Reading through all these comments I realise that I wish I had not 'struggled' on as long as I did with my mother , as it impacted on my marriage.
I had seen dementia already with 3 relatives so there was little of the practicalities to shock me, but what did shock me was the emotional impact.
Even after 5 and a half years in a NH it's still impacting on me/ husband too. Every time my mother has an emergency (apprx once a month) over the past 2-3 years, I have a couple of weeks of 'not being good to live with', as I await the next phone call. being an only child my mother and I were close.Too close and it's not going away, despite the 'distance'. the 'care aspect is there although it's no longer 'hands on'.

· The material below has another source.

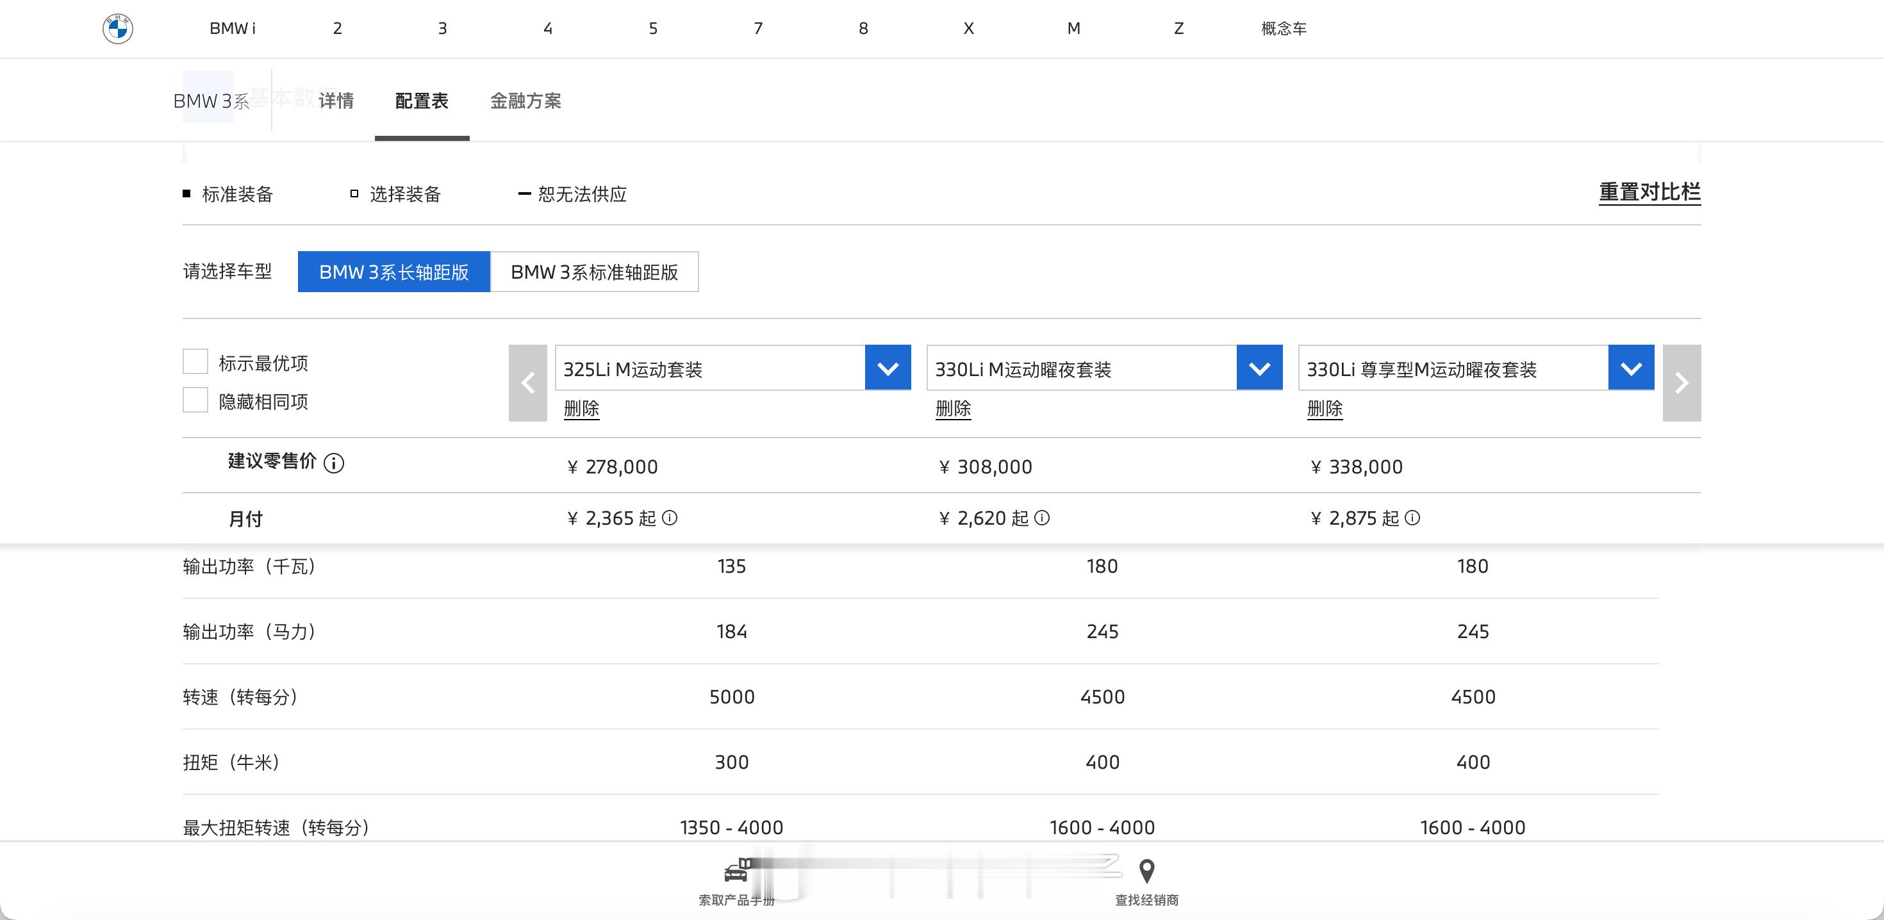Open the BMW i menu item
Viewport: 1884px width, 920px height.
(232, 29)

Every time I see my mum 'recover' my heart weeps that she (and I ) will have to endure another emergency. They are often seizures, which must be frightening for her- especially when they shove tubes down her throat to ensure she hasn't aspirated any food. Even a baby is aware of pain and discomfort.
Visiting her relatives we were well aware what the very advanced stage of dementia is like and she cried so often seeing her sister & sister-in-law llike that, saying she'd rather be dead. Yet I am powerless to prevent this continuing for her and even though I try to keep the guilt away, it just creeps creeping back everytime I get that phone call.
Even though my aunt lived for 6 years at the very advanced stage of dementia, as all the information said most sufferers lived around 4-8 years after diagnosis I hoped my aunt was a 'one-off'. However my mother, and theer are several others in her home, are proof that many more people live for many years at the bedbound, just existing stage and i wish there was a way to cope with the emotional stress of that.
I also wish that the information was more accurate about just how horrendous this disease is to stimilate people into really putting money behind finding a cure.